SWIAT (Secure Worldwide Interbank Asset Transfer) zielt darauf ab, einen einheitlichen Standard für die Verarbeitung von Blockchain-basierten Wertpapieren zu etablieren und ermöglicht die Echtzeit-Abwicklung von Wertpapierleihen, Pensionsgeschäften, Derivaten und Anleiheemissionen. Die technische Infrastruktur basiert auf Enterprise Ethereum und ermöglicht regulierten Finanzmarktakteuren die Emission, den Handel und die Abwicklung verschiedener Asset-Klassen.
Das Kooperationsmodell von SWIAT folgt einem klar strukturierten Ansatz, bei dem jeder Partner eine definierte Rolle übernimmt und gemeinsam an der Weiterentwicklung einer digitalen Infrastruktur arbeitet, die den regulatorischen Anforderungen, wie sie beispielsweise durch MiCA vorgegeben werden, entspricht. Durch die modulare und flexible Architektur der Plattform können unterschiedliche Anwendungsfälle im Bereich digitaler Assets abgedeckt werden – von der Verwahrung und dem Handel bis hin zur Abwicklung von Transaktionen. Dieses Konzept soll sowohl institutionellen als auch – in späteren Phasen – auch Privatkunden den Zugang zu digitalisierten Wertpapierdienstleistungen erleichtern, ohne dass bestehende IT-Strukturen vollständig ersetzt werden müssen.
Die Partnerschaft zeigt sich als zukunftsweisend: SWIAT unterstützt bereits die DekaBank und LBBW bei den New Technologies Wholesale Trials der Europäischen Zentralbank und prognostiziert ein jährliches Wachstum des dezentralen Finanzmarktes in Europa von über 60 Prozent bis 2030, mit einem erwarteten Volumen von mehr als 3 Billionen Euro. Die Kombination aus der Bankenexpertise der drei Finanzinstitute und der technologischen Kompetenz von Comyno positioniert SWIAT als vielversprechende Infrastrukturlösung für die digitale Transformation des Wertpapiergeschäfts.
Fazit
Die Analyse der strategischen Partnerschaften zwischen deutschen Banken und Krypto-Unternehmen offenbart einen klaren Trend zur Integration digitaler Vermögenswerte in das traditionelle Bankgeschäft.

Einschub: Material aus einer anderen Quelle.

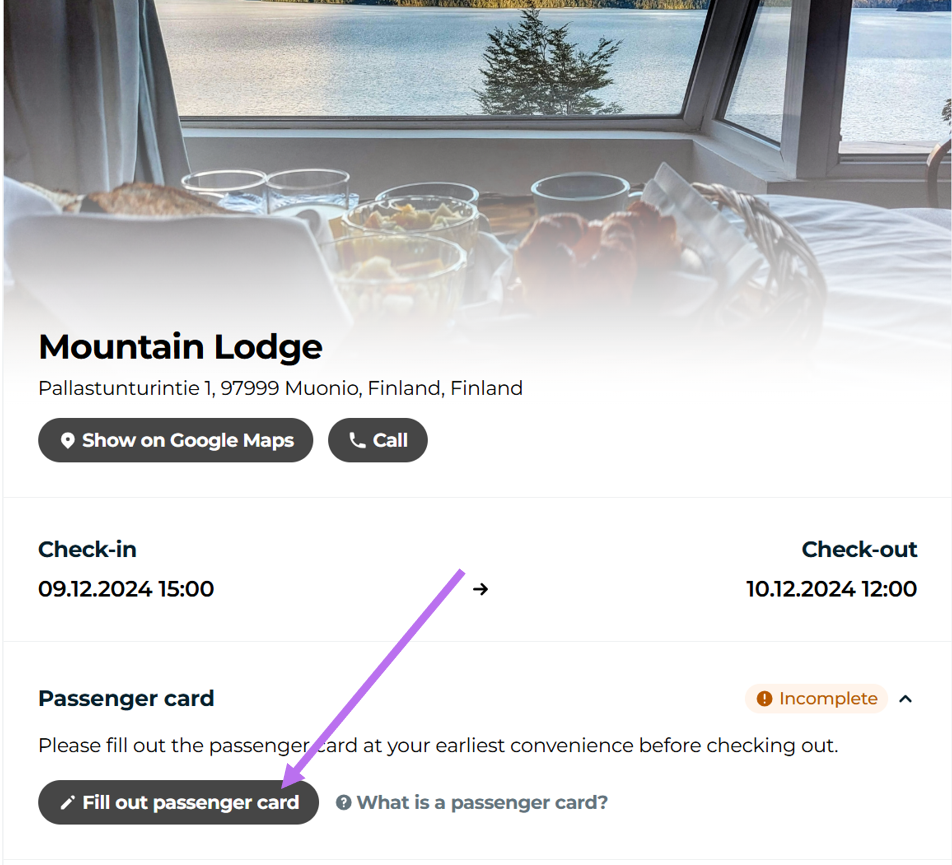Click the pencil edit icon
The width and height of the screenshot is (952, 865).
pyautogui.click(x=67, y=803)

Diese Kooperationen zeigen, dass etablierte Finanzinstitute die Bedeutung von Kryptowährungen und Blockchain-Technologie für die Zukunft des Finanzsektors erkannt haben.

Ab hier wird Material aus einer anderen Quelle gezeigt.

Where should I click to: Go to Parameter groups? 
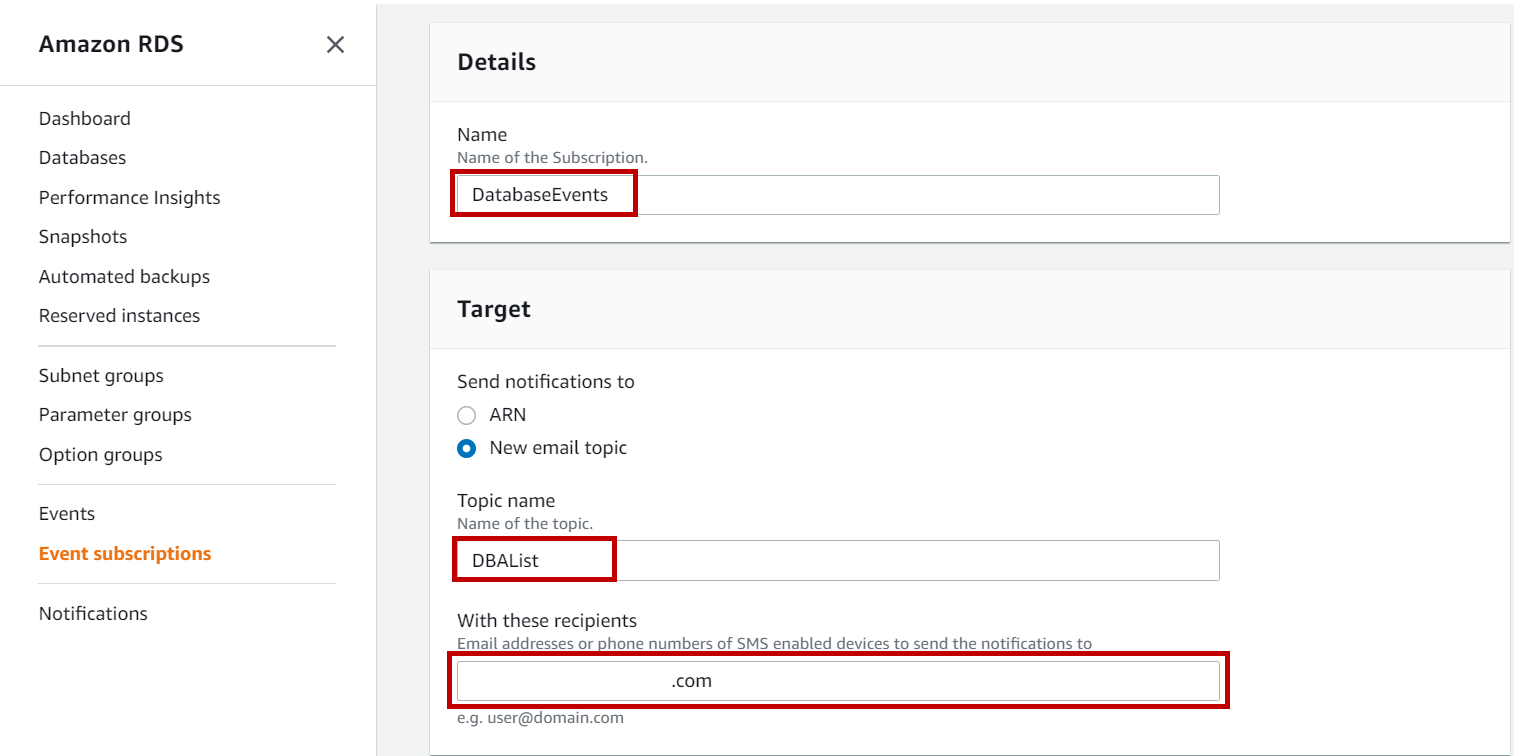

Diese Entwicklungen werden durch regulatorische Fortschritte wie die MiCA-Verordnung begünstigt, die einen klaren Rahmen für Krypto-Dienstleistungen in der EU schafft. Die Partnerschaften ermöglichen es den Banken, schnell Expertise aufzubauen und innovative Produkte anzubieten, ohne die gesamte technologische Infrastruktur selbst entwickeln zu müssen.
Für die Zukunft des deutschen Finanzplatzes bedeuten diese Kooperationen einen wichtigen Schritt in Richtung Digitalisierung und Modernisierung. Sie positionieren deutsche Banken als Vorreiter in der Verbindung von traditionellem Banking mit digitalen Vermögenswerten und könnten langfristig zur Stärkung der Wettbewerbsfähigkeit des Finanzstandorts Deutschland beitragen. Die kommenden Jahre werden zeigen, wie erfolgreich diese Partnerschaften in der Praxis sind und ob sie das Potenzial haben, das Bankgeschäft nachhaltig zu verändern.